Womanist theology is a methodological approach to theology which centers the experience and perspectives of Black women, particularly African-American women. The first generation of womanist theologians and ethicists began writing in the mid to late 1980s, and the field has since expanded significantly. The term has its roots in Alice Walker's writings on womanism. "Womanist theology" was first used in an article in 1987 by Delores S. Williams. Within Christian theological discourse, Womanist theology emerged as a corrective to early feminist theology written by white feminists that did not address the impact of race on women's lives, or take into account the realities faced by black women within the United States. Similarly, womanist theologians highlighted the ways in which Black theology, written predominantly by male theologians, failed to consider the perspectives and insights of black women. Scholars who espouse womanist theology are not monolithic nor do they adopt each aspect of Walker's definition. Rather, these scholars often find kinship in their anti-sexist, antiracist and anti-classist commitments to feminist and liberation theologies.

==Etymology==
The term womanish was commonly used in Black daily language by mothers to describe adolescent daughters who act outrageous and grown-up, in contrast to girlish. Womanist was then developed in 1983 by black writer and activist Alice Walker in her collection of essays, In Search of Our Mothers' Gardens: Womanist Prose. In this text, she makes the point that "A Womanist is to feminist as purple is to lavender." Hence, while womanist referred primarily to African-American women, it was also for women in general. Walker's works would have significant impact on later womanist theologians.

==Development==
Womanist theology developed in dialogue with black theology, particularly as articulated by James Hal Cone. Cone broke new ground in 1969 with the publication of A Black Theology of Liberation, which sought to make sense out of theology from black experience in America. In the book, Cone argued that "God is black" and that God identifies with the struggles of Black Americans for justice and liberation.

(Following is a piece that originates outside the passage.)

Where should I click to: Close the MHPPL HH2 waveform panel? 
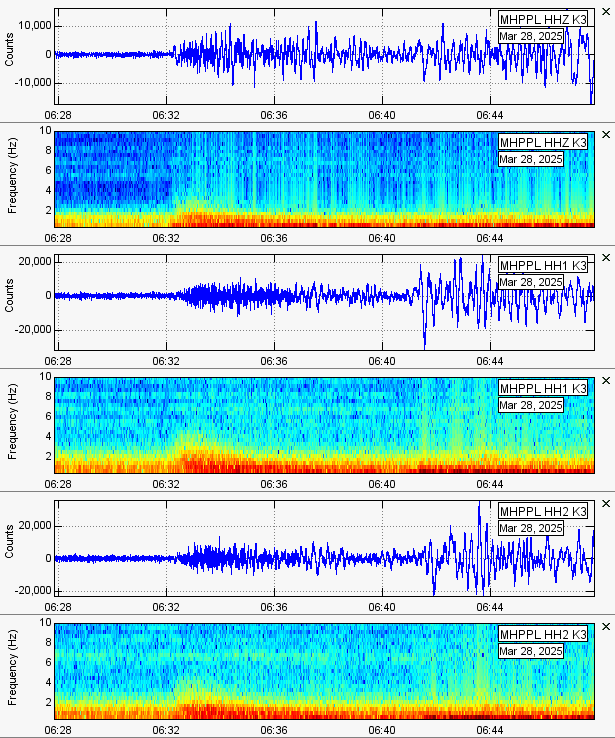[605, 504]
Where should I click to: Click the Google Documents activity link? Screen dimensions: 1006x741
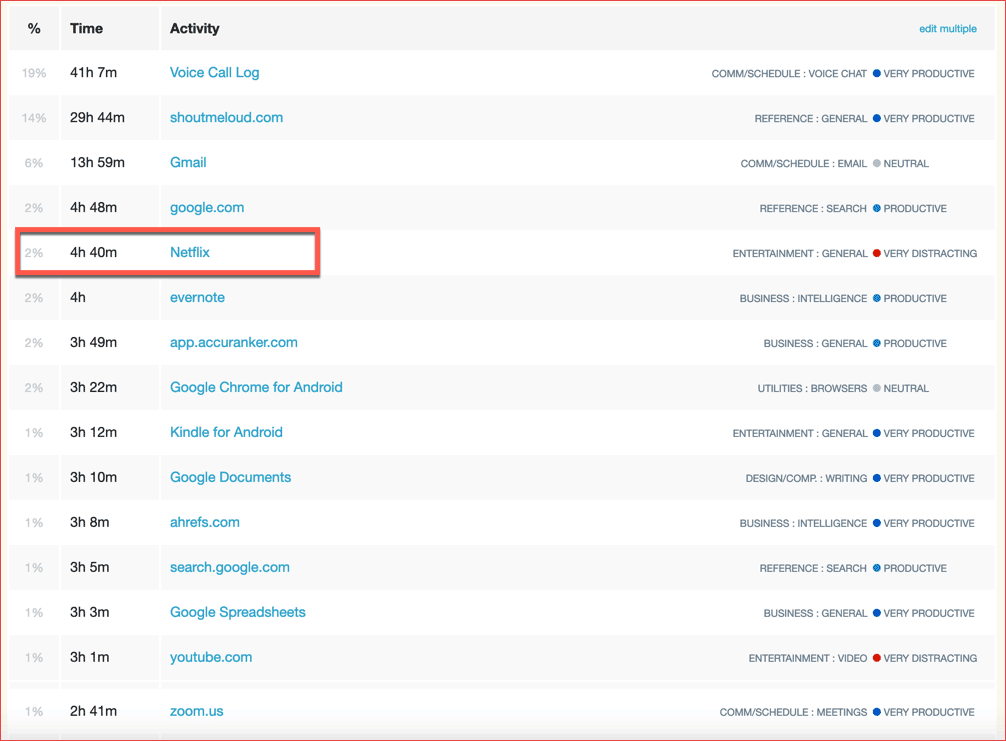(230, 478)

In 1985, Katie Cannon published an article entitled "The Emergence of Black Feminist Consciousness". In this article, she used the term womanism to refer to an approach to interpreting the bible that is concerned for Black women's liberation. In 1988, she published Black Womanist Ethics, now considered a classic text in the field.

Biblical scholar Renita Weems published Just a Sister Away: A Womanist Vision of Women's Relationships in the Bible in 1988. A revised edition titled, Just a Sister Away: Understanding The Timeless Connection Between Women of Today and Women in the Bible was published in 2005.  Weems modified the original chapters and added four new chapters. In the text, she examines selected stories of women in the biblical text and connect them to contemporary realities and relationship of women.

Jacquelyn Grant published White Women's Christ and Black Women's Jesus: Feminist Christology and Womanist Response in 1989. Grant examined the ways in which Black women interpret Jesus's message, noting that their experience is not the same as black men or white women. She pointed out that many black women must navigate between the threefold oppression of racism, sexism, and classism. For Grant, Jesus is a "divine co-sufferer" who suffered in his time like black women do today.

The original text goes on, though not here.